*Your goal*
I need the entries printed again word for word, without the images.

Input records below:

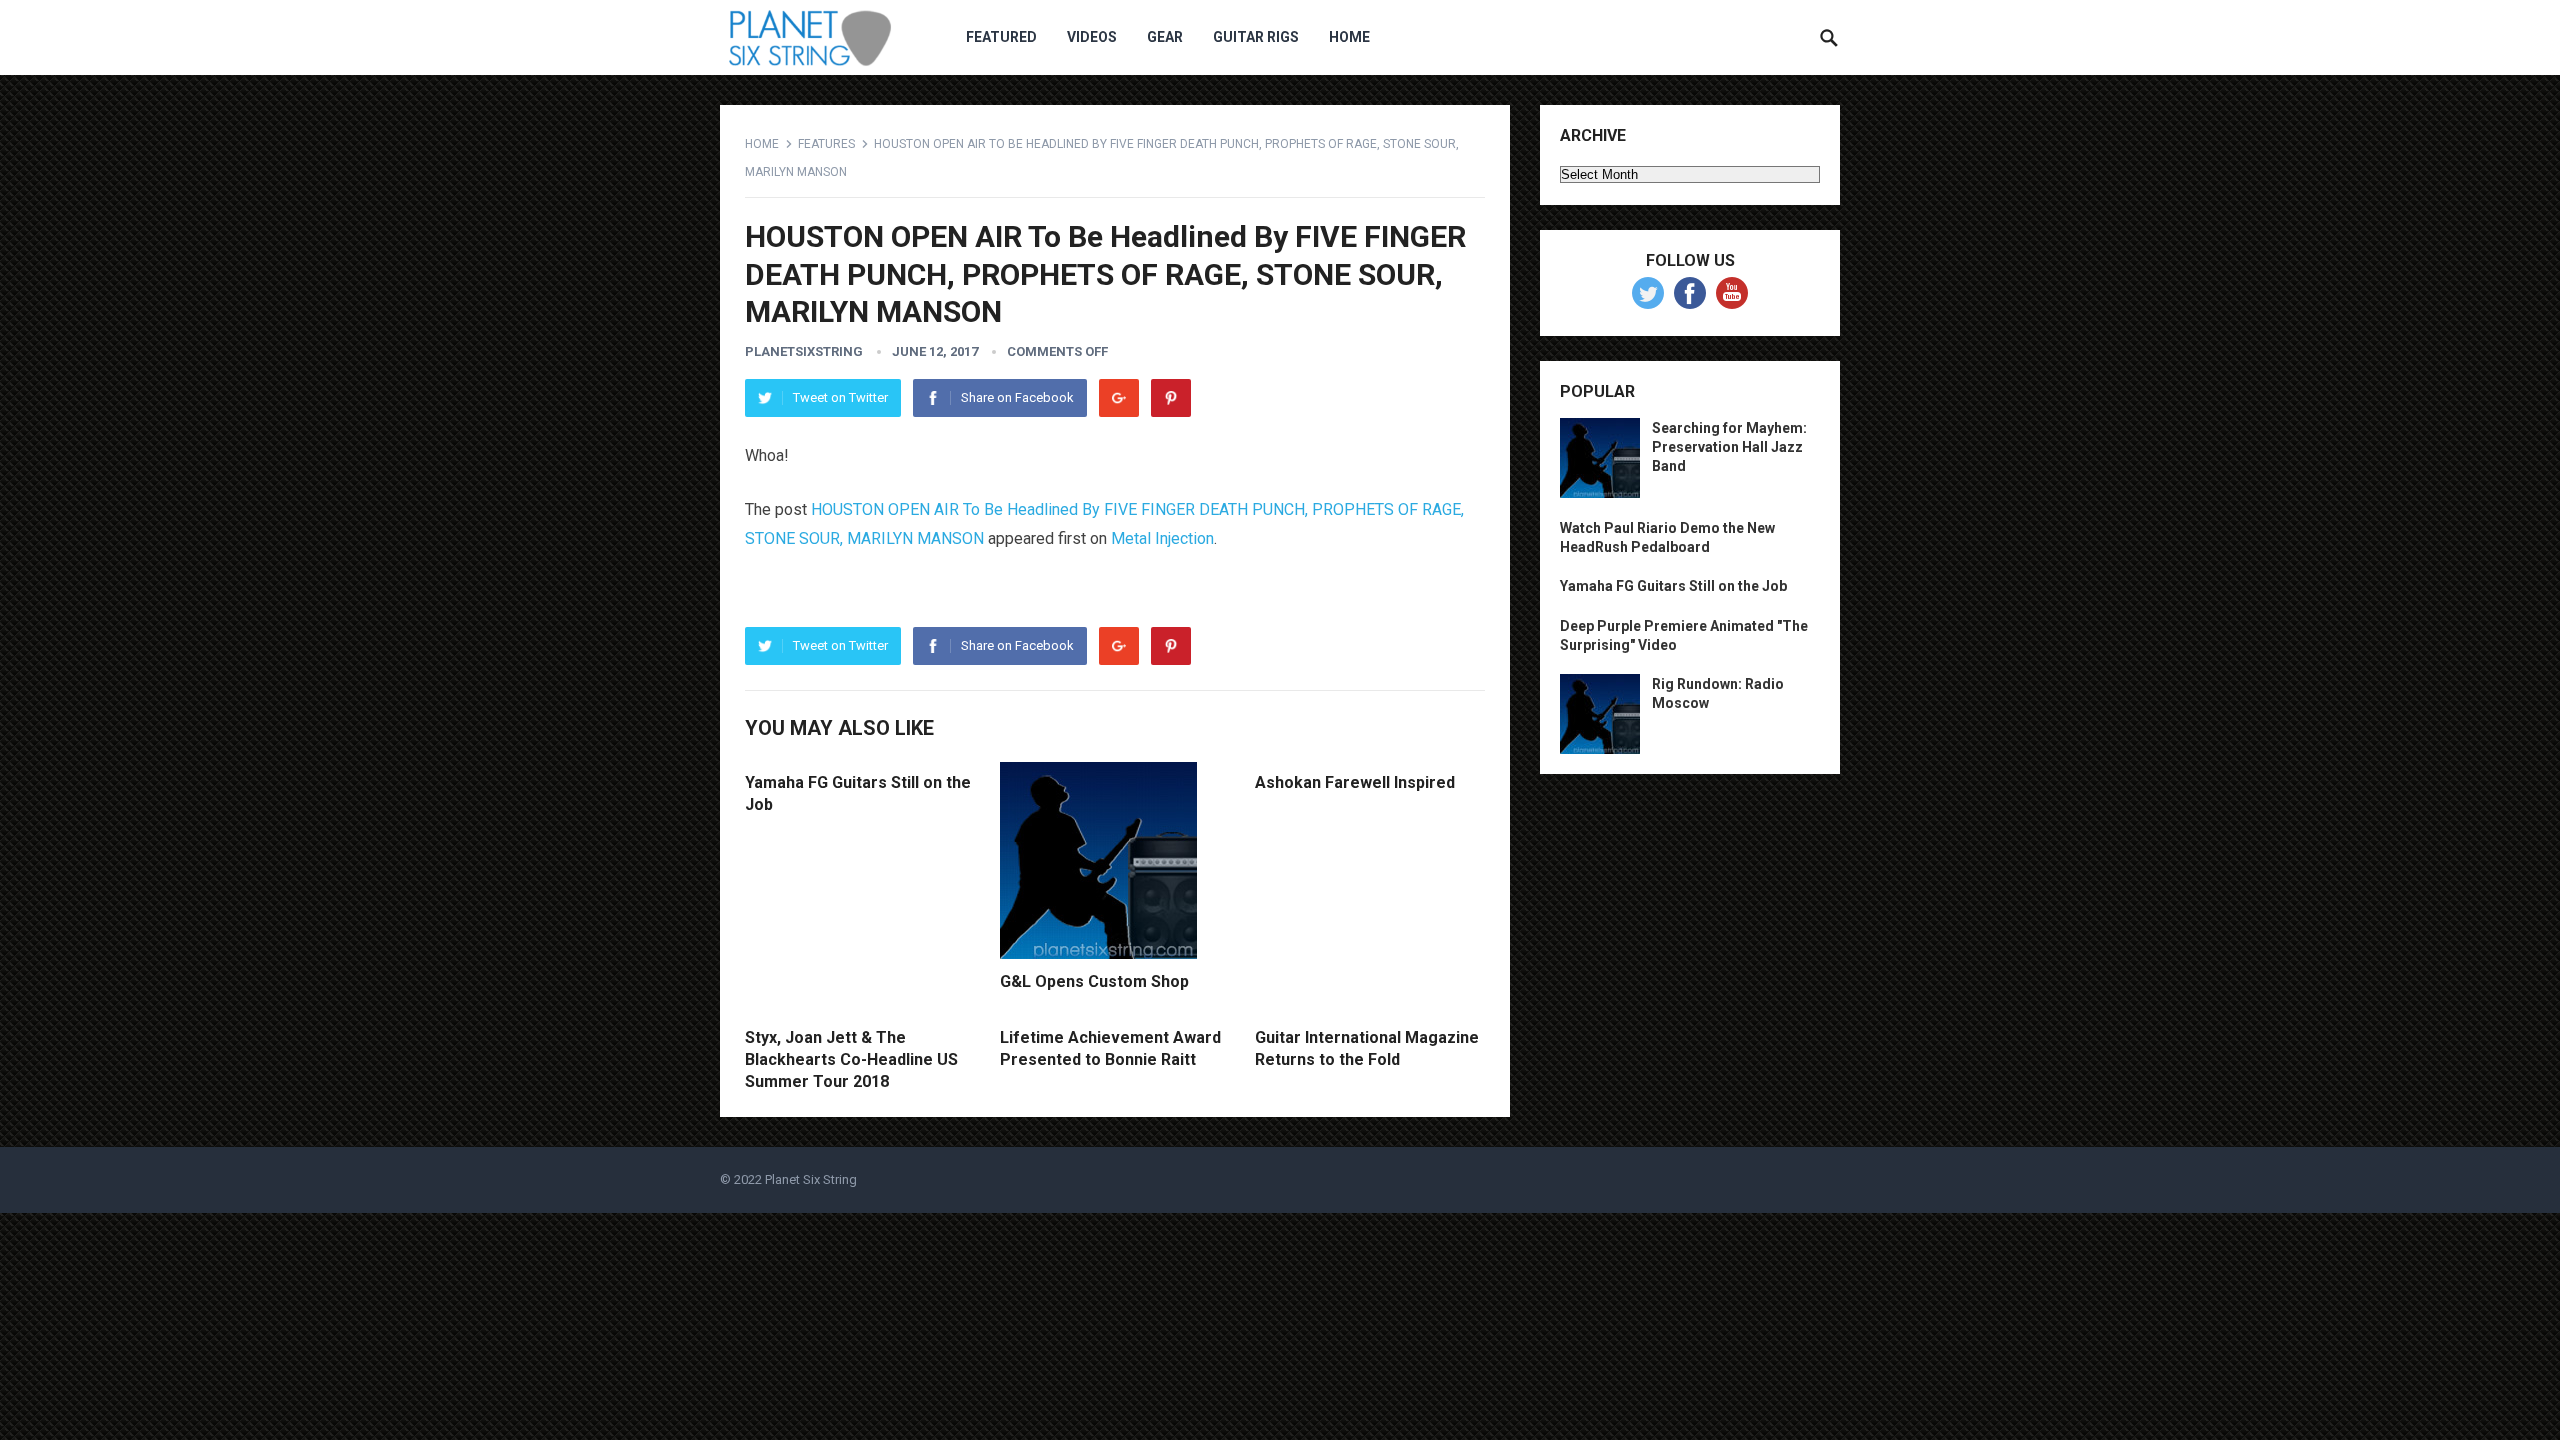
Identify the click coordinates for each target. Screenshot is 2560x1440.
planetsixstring (804, 351)
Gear (1165, 37)
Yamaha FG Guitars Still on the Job (1673, 586)
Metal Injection (1162, 538)
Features (826, 144)
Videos (1092, 37)
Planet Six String (811, 1179)
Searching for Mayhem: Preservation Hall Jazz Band (1729, 447)
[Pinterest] (1171, 398)
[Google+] (1119, 398)
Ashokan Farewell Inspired (1355, 782)
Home (1349, 37)
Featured (1001, 37)
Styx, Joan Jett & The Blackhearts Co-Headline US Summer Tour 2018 (851, 1059)
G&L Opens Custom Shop (1094, 981)
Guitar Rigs (1256, 37)
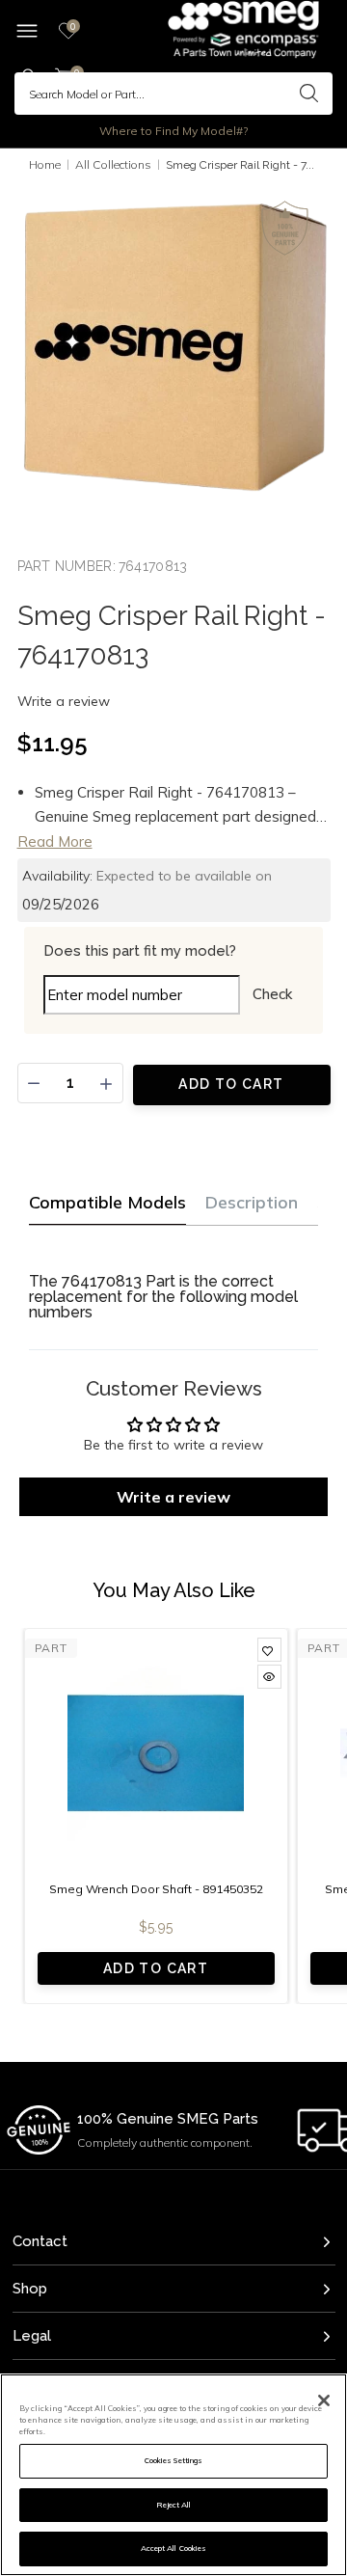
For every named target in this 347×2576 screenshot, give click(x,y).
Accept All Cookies (173, 2548)
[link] (269, 1650)
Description (251, 1202)
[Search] (308, 93)
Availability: (57, 875)
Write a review (63, 701)
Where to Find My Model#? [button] (173, 130)
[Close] (324, 2400)
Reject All (174, 2504)
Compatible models (107, 1202)
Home (45, 164)
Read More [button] (55, 841)
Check (272, 994)
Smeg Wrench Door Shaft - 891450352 (156, 1889)
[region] (173, 2474)
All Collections (113, 164)
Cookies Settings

End of Input records.

*Solution*
Identify the click coordinates for each target. Screenshot is 2560x1440.
planetsixstring (804, 351)
Gear (1165, 37)
Yamaha FG Guitars Still on the Job (1673, 586)
Metal Injection (1162, 538)
Features (826, 144)
Videos (1092, 37)
Planet Six String (811, 1179)
Searching for Mayhem: Preservation Hall Jazz Band (1729, 447)
[Pinterest] (1171, 398)
[Google+] (1119, 398)
Ashokan Farewell Inspired (1355, 782)
Home (1349, 37)
Featured (1001, 37)
Styx, Joan Jett & The Blackhearts Co-Headline US Summer Tour 2018 (851, 1059)
G&L Opens Custom Shop (1094, 981)
Guitar Rigs (1256, 37)
For every named target in this 347×2576 screenshot, give click(x,y).
Accept All Cookies (173, 2548)
[link] (269, 1650)
Description (251, 1202)
[Search] (308, 93)
Availability: (57, 875)
Write a review (63, 701)
Where to Find My Model#? [button] (173, 130)
[Close] (324, 2400)
Reject All (174, 2504)
Compatible models (107, 1202)
Home (45, 164)
Read More [button] (55, 841)
Check (272, 994)
Smeg Wrench Door Shaft - 891450352 (156, 1889)
[region] (173, 2474)
All Collections (113, 164)
Cookies Settings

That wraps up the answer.